6 is an accelerator sensor, 6 is a heater switch, 7 is a parking brake switch, 8 is a clutch switch, 9 is a rotation speed sensor, C is a controller, 10 is a nozzle vane, 11 is a turbine housing, and 30 is a turbine. In the drawings, the same reference numerals indicate the same or corresponding parts. Patent Applicant: Isuri Motor Co., Ltd. Representative Patent Attorney Shuji Shigeru Izumi Turbine 30 Figure 3 Figure 4

Claims (6)

[Claims] (1) A heater switch, an idle operation detection means,
a stop detection means, a step motor that controls the nozzle vane of the turbo via a turbo lever, an opening sensor of the nozzle vane, a cooling water temperature sensor, and a stop detection means that controls the idling operation when the heater switch is turned on and the water temperature and the water temperature when the heater switch is turned on and when the engine is stopped. A control device for a variable capacity supercharger, comprising: control means for controlling the step motor according to the opening degree of a nozzle vane. (2) The control device for a variable displacement supercharger according to claim 1, wherein the control means stores a relationship between the water temperature and the number of steps of the step motor. (3) The control device for a variable capacity supercharger according to claim 1 or 2, wherein the idle operation detection means is an accelerator sensor that detects an accelerator opening less than a predetermined value. (4) Any one of claims 1 to 3, wherein the stop detection means is a parking brake switch.

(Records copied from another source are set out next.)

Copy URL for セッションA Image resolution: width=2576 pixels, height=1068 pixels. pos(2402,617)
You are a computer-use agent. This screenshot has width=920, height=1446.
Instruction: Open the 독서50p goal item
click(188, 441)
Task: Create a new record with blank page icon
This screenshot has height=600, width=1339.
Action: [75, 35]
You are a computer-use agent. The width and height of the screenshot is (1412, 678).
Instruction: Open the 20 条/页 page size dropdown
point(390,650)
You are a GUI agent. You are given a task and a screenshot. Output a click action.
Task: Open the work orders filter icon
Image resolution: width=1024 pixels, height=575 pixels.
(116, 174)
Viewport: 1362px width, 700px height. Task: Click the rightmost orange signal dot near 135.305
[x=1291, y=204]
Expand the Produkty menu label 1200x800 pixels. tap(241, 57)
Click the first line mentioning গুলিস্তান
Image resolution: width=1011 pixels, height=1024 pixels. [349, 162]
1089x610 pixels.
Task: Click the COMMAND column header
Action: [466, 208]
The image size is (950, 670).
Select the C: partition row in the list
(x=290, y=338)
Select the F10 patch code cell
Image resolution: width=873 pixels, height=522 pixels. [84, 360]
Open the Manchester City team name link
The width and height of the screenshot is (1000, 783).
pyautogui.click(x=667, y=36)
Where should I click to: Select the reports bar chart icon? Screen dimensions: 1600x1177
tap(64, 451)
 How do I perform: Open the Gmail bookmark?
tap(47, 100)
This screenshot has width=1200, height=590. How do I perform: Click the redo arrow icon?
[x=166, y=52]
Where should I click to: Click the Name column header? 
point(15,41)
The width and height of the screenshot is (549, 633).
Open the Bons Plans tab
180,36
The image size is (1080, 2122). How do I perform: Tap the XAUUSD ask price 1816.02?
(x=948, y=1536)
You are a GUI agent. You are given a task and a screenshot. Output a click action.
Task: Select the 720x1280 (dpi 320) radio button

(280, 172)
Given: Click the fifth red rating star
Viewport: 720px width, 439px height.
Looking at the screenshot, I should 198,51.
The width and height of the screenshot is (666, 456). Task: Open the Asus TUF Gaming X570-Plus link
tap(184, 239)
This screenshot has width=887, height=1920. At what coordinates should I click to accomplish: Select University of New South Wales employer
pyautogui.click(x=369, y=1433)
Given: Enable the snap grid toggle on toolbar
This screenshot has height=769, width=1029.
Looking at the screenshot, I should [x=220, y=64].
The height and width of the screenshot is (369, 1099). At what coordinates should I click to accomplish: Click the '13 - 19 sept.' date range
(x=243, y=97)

A control device for a variable capacity supercharger as described in 2. (5) The control device for a variable capacity supercharger according to any one of claims 1 to 3, wherein the stop detection means is a combination of a parking brake and a clutch switch. (6) Any one of claims 1 to 5, wherein the nozzle vane opening sensor detects the opening of the nozzle vane that has passed through the turbo lever by detecting the number of steps of the step motor. A control device for a variable capacity supercharger according to item 1.